Wealthy donors from the Gulf countries have also fuelled the growth of jihadist groups, but the backing from US-aligned Sunni monarchies has been significant enough to warrant warnings against doing so from the Obama administration, which is now somewhat more cognizant of the blowback that such policies incur. The brutal rise of ISIS and the unraveling of Iraq and Syria are principally the result of outside attempts to shape the politics and resources of the region through force and covert operations.

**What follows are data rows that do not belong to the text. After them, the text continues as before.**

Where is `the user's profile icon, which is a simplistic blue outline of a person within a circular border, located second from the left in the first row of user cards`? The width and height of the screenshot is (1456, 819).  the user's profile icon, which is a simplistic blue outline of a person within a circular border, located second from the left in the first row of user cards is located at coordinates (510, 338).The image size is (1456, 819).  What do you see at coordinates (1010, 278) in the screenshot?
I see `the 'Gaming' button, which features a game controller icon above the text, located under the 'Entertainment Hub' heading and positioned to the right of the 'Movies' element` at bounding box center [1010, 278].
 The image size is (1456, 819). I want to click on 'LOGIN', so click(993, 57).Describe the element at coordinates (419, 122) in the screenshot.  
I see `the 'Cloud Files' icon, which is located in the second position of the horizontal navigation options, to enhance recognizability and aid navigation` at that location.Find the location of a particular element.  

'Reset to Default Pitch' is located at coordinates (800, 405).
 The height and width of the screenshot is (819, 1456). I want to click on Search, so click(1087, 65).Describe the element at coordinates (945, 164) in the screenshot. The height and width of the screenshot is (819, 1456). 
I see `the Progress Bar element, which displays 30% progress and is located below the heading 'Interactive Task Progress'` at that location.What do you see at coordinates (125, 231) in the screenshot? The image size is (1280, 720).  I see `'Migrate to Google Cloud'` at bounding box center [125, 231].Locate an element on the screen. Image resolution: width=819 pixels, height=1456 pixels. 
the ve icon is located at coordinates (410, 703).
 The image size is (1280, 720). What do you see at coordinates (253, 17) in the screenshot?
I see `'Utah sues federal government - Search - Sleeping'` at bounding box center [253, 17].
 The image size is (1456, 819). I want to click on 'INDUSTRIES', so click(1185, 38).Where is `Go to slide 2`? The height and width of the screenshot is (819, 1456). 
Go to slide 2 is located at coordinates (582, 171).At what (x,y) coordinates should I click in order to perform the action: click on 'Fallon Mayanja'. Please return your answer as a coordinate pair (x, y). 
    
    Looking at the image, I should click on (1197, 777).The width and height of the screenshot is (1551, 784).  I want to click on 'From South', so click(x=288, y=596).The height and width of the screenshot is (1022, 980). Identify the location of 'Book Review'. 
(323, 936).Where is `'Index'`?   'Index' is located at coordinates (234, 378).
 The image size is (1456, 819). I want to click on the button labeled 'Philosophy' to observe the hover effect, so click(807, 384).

Some disillusioned members of Iraq’s Sunni population, who are a majority in the northwestern regions of Baghdad, view the advance of ISIS as a positive development, but any further advances into the Shiite-dominated south and the semi-autonomous Kurdish regions in the north – where three-quarters of Iraq’s strategic oil fields lay – will be met with stiff resistance by Iraqi security forces and the Kurdish Peshmerga.

In Syria, the black flag of ISIS hangs over the northern provincial capital of Raqqa, from where it has secured several key oilfields in the eastern regions, providing further revenue. The jihadist organization, by attempting to capture the key oil refinery in Baiji, is attempting a similar strategy in Iraq. The fighting has caused oil prices to shoot up to a nine-month high, trading above $114 a barrel. If fighting bleeds further south, oil markets will experience even more radical price volatility, which some analysts suggest will see crude trading at above $120 a barrel.

The ironic miscalculation of US policy in the region is that Damascus and Baghdad look towards Iran for assistance, and in truth, Washington may need to collaborate with Tehran if it intends to contain the spread of ISIS and radical Sunni militias. Iran may provide Baghdad with the kind of training and assistance that allowed the Syrian army to consolidate and make gains against ISIS across large swathes of Syria.

This crisis now unfolding may the be catalyst that forces Maliki and the Shiites to work more closely with the Kurds and nationalist forces, as both the Iranians and Americans have been suggesting. Rather than more overt foreign intervention, all elements of Iraqi society must come together under the banner of a multi-sectarian force to face the menace now attempting to redefine borders and radically reshape the region.

This article appeared in the June 25, 2014 print edition of The Malaysian Reserve newspaper.